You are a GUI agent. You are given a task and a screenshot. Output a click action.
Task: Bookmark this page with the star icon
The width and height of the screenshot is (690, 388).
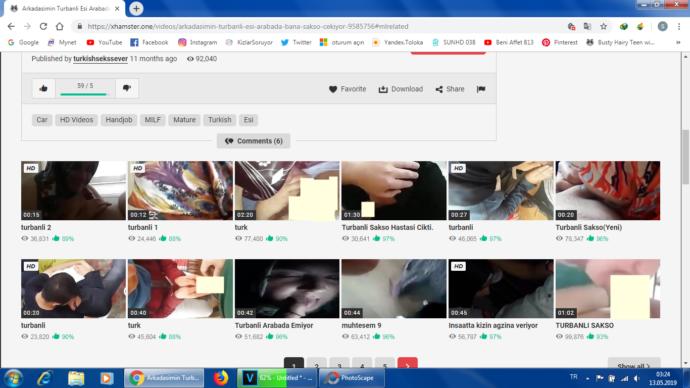point(603,26)
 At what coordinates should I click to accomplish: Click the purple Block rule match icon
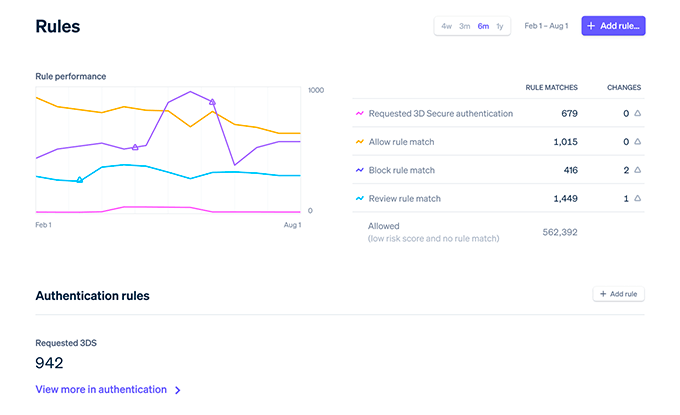tap(360, 170)
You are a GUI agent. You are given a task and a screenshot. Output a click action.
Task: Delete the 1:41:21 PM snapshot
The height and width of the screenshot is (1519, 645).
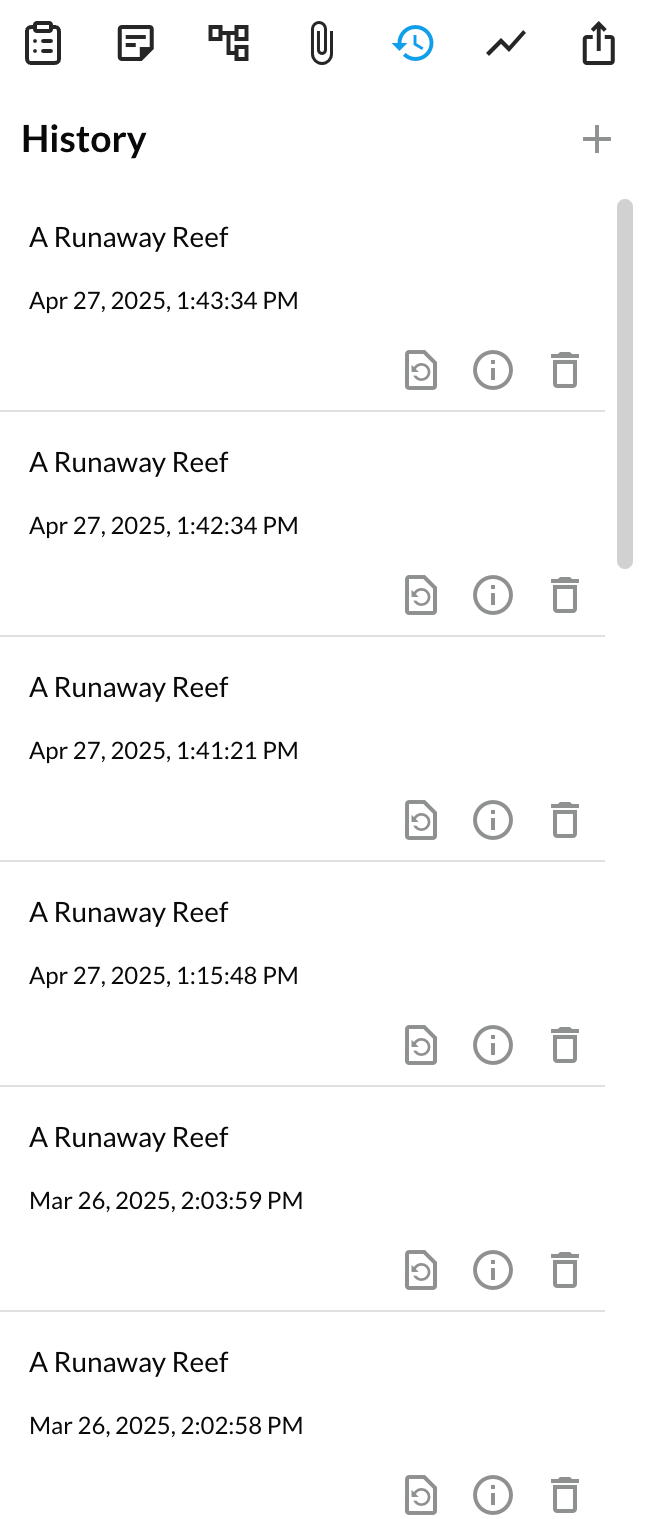coord(565,820)
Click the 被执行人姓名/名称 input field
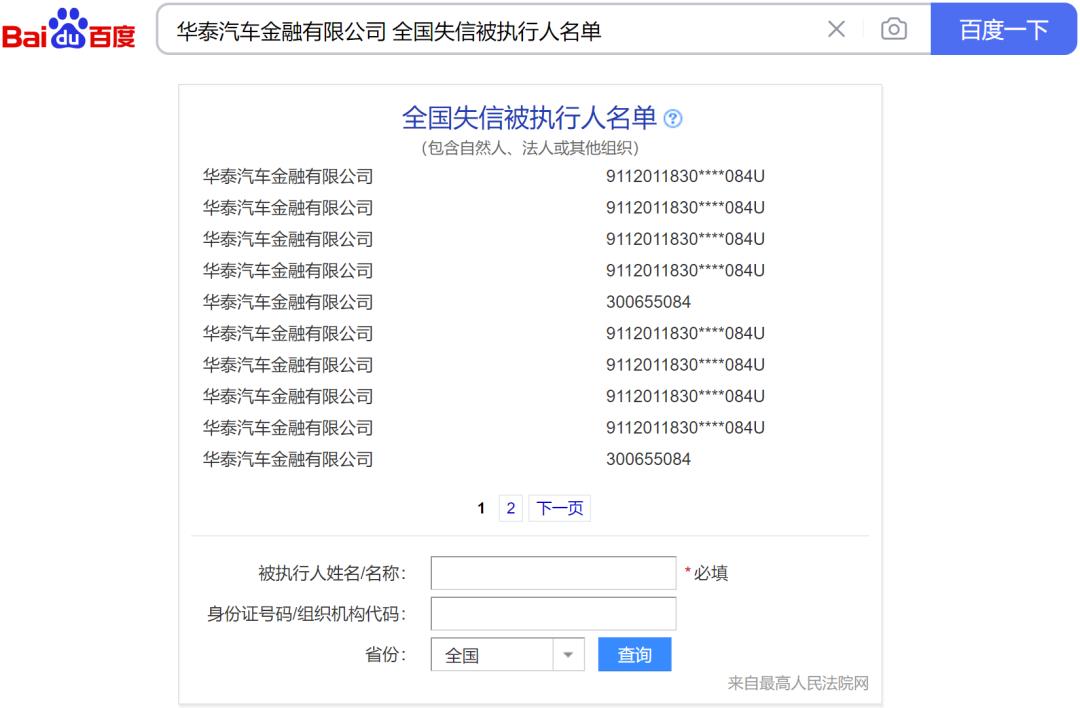Image resolution: width=1080 pixels, height=708 pixels. point(552,573)
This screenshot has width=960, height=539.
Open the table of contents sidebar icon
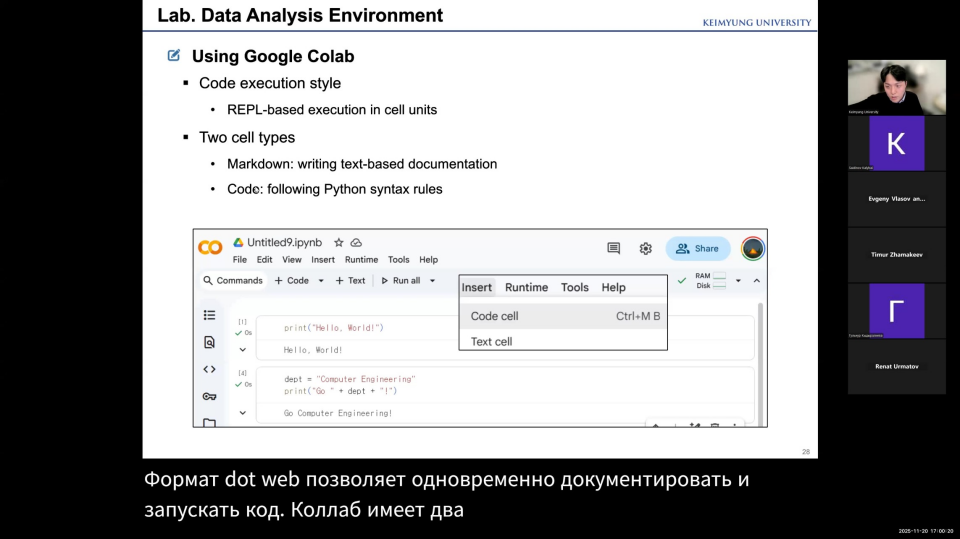(x=209, y=315)
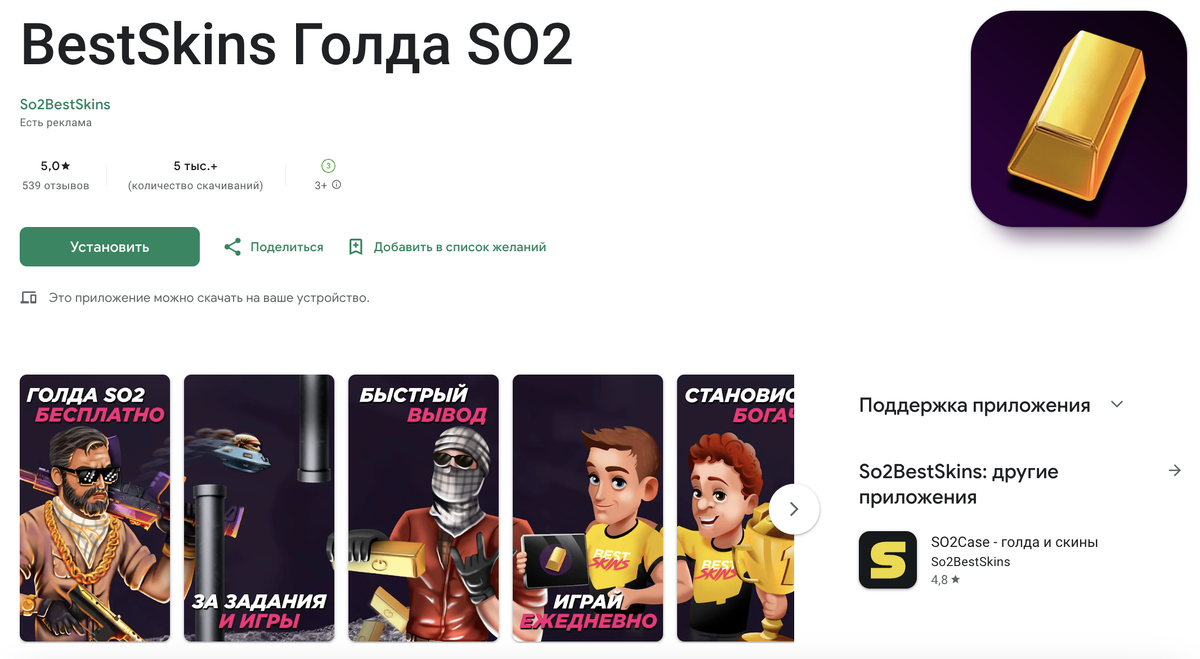The image size is (1200, 659).
Task: Click the 539 отзывов rating count
Action: point(56,186)
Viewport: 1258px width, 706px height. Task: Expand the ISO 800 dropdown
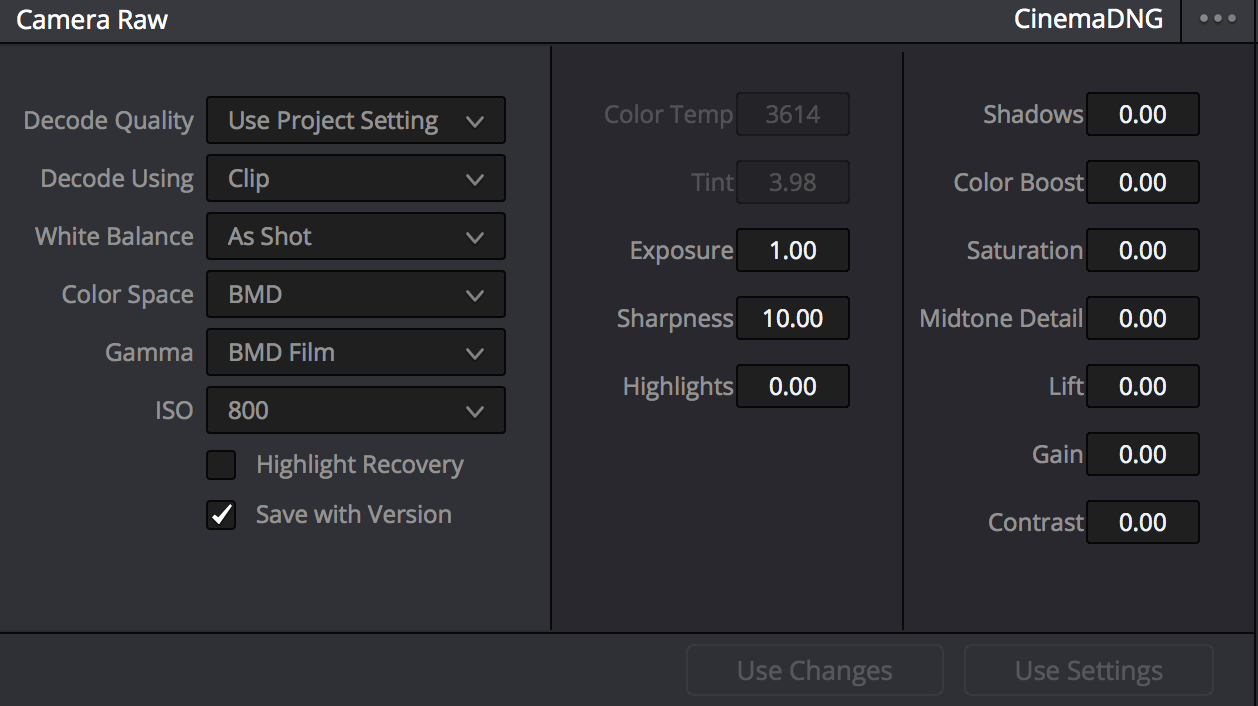point(355,411)
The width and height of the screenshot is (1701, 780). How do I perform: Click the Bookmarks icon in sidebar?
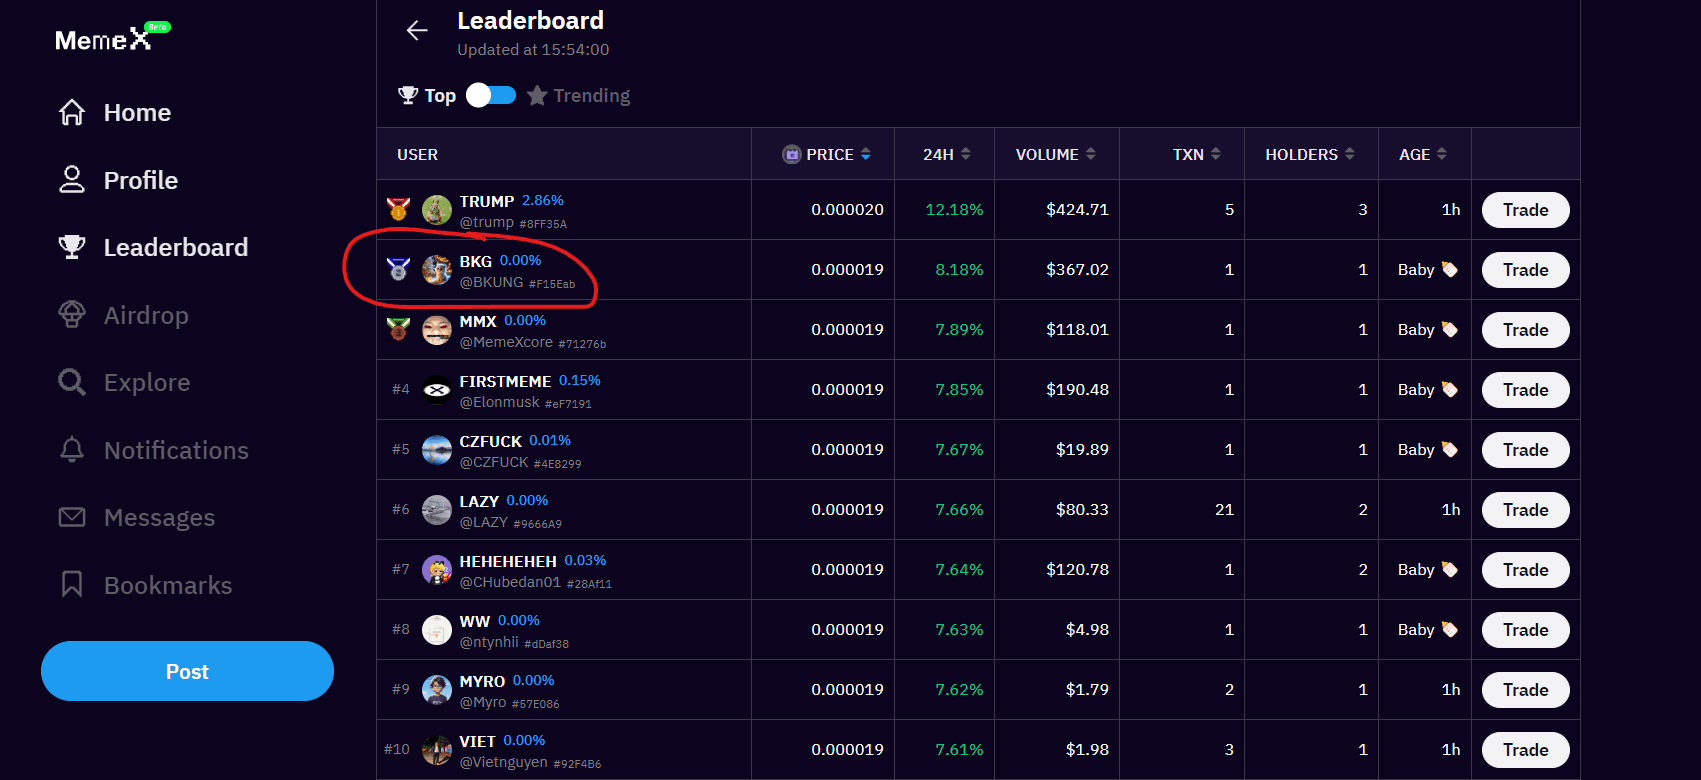72,585
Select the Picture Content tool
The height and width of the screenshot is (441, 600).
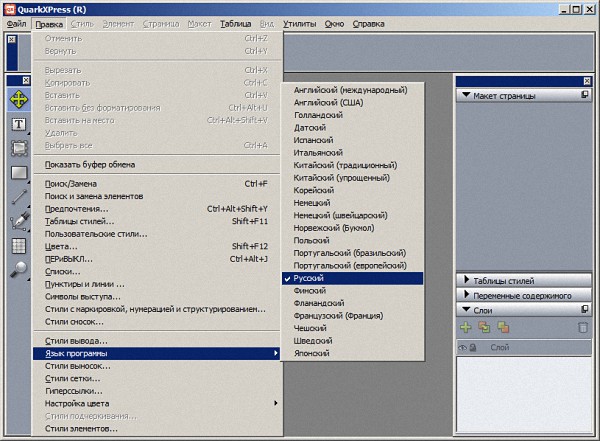point(18,148)

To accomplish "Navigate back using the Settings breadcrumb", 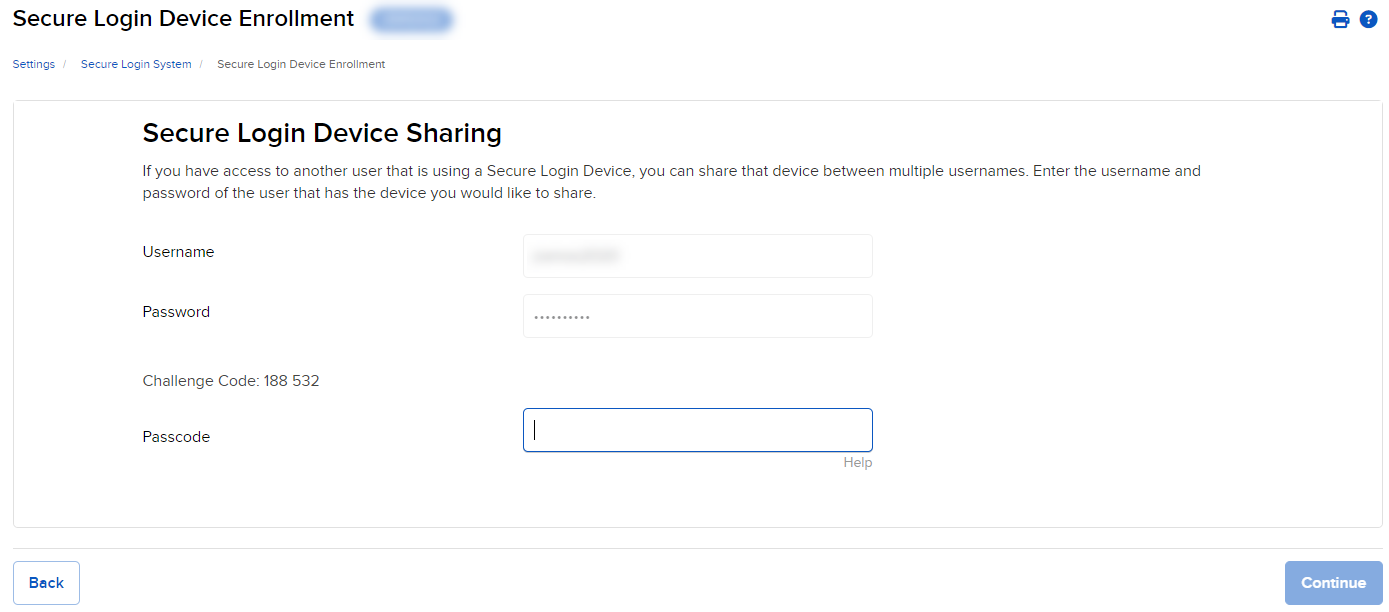I will [x=33, y=63].
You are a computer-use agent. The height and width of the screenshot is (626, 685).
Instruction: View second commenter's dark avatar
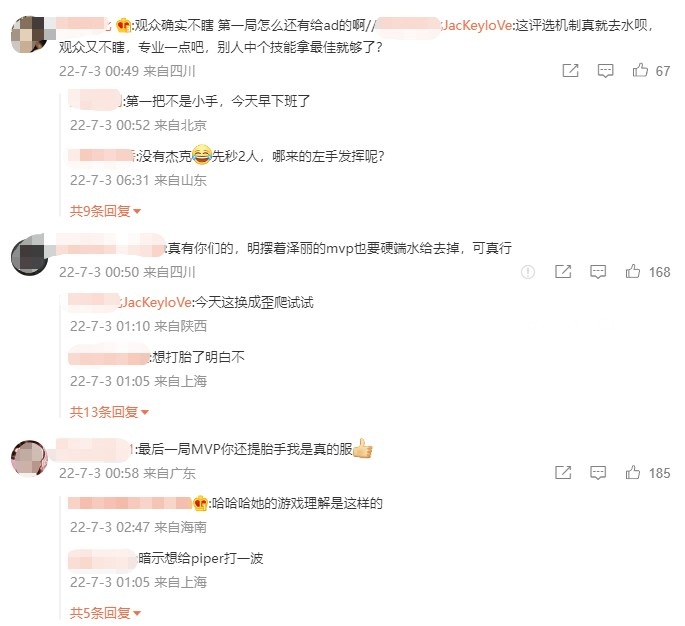29,255
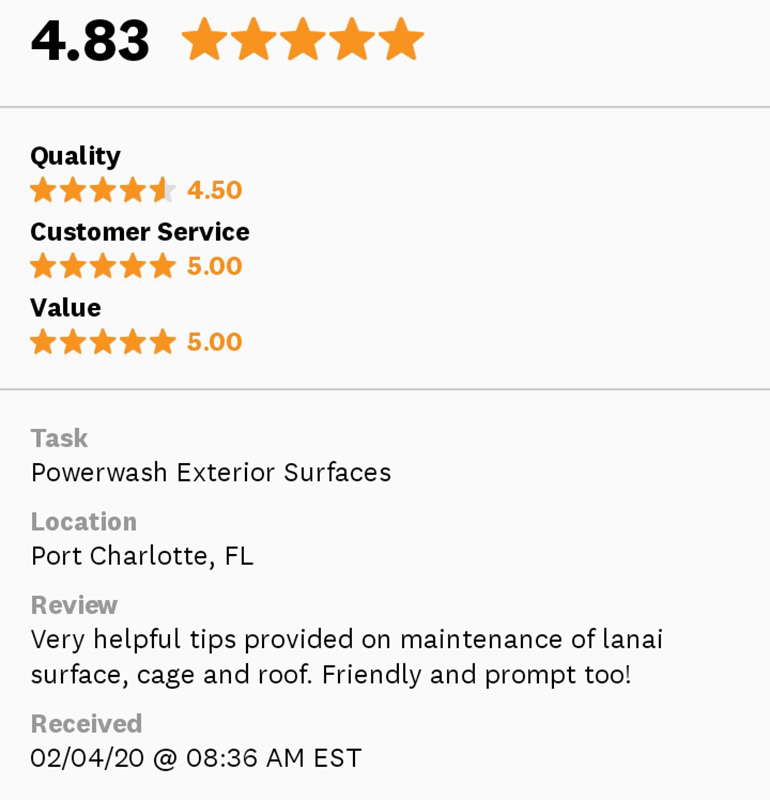Click the half-filled Quality star
Image resolution: width=770 pixels, height=800 pixels.
162,190
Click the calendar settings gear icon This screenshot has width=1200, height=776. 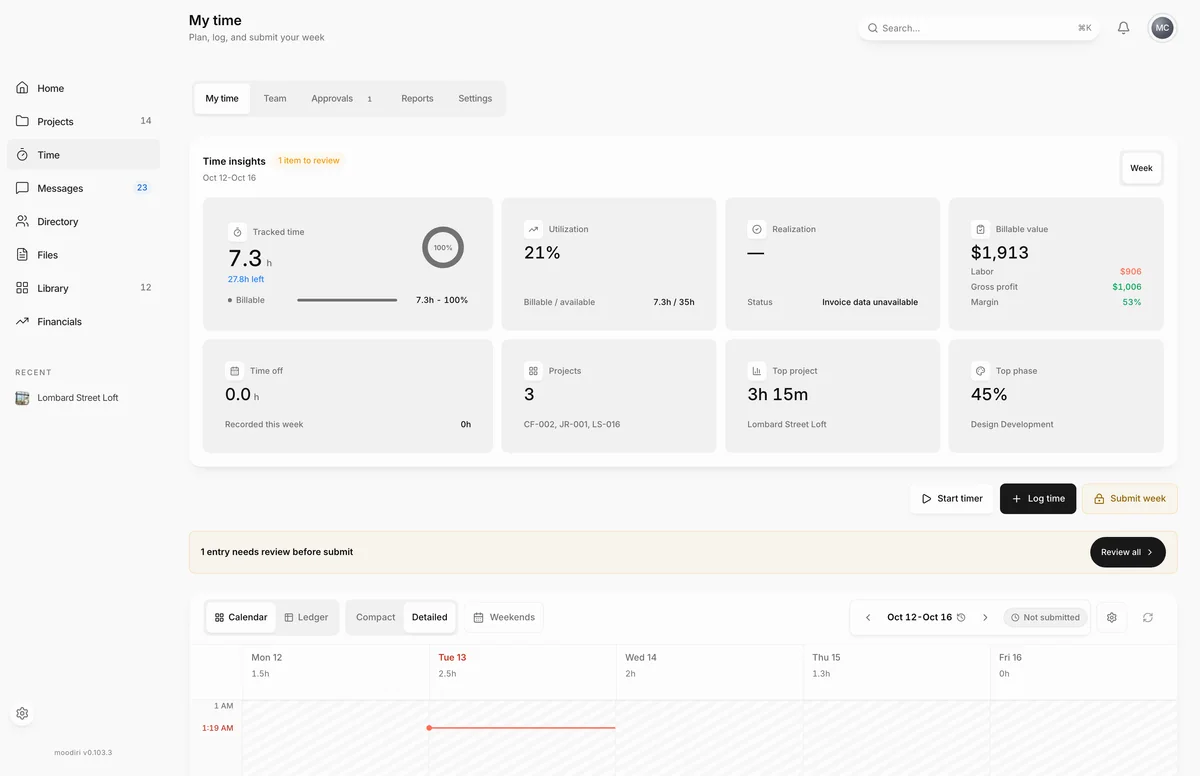pos(1111,618)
--*--
### Task instructions
Using the data above, retype exactly the lines from the line with "Task: Bookmark this page with the star icon" to the line with "Task: Delete the 1:41:21 PM snapshot", inclusive. No pictures and nothing else.

### Output for this exercise
Task: Bookmark this page with the star icon
The width and height of the screenshot is (690, 388).
point(603,26)
 At what coordinates should I click to accomplish: Click the purple Block rule match icon
tap(360, 170)
You are a GUI agent. You are given a task and a screenshot. Output a click action.
Task: Delete the 1:41:21 PM snapshot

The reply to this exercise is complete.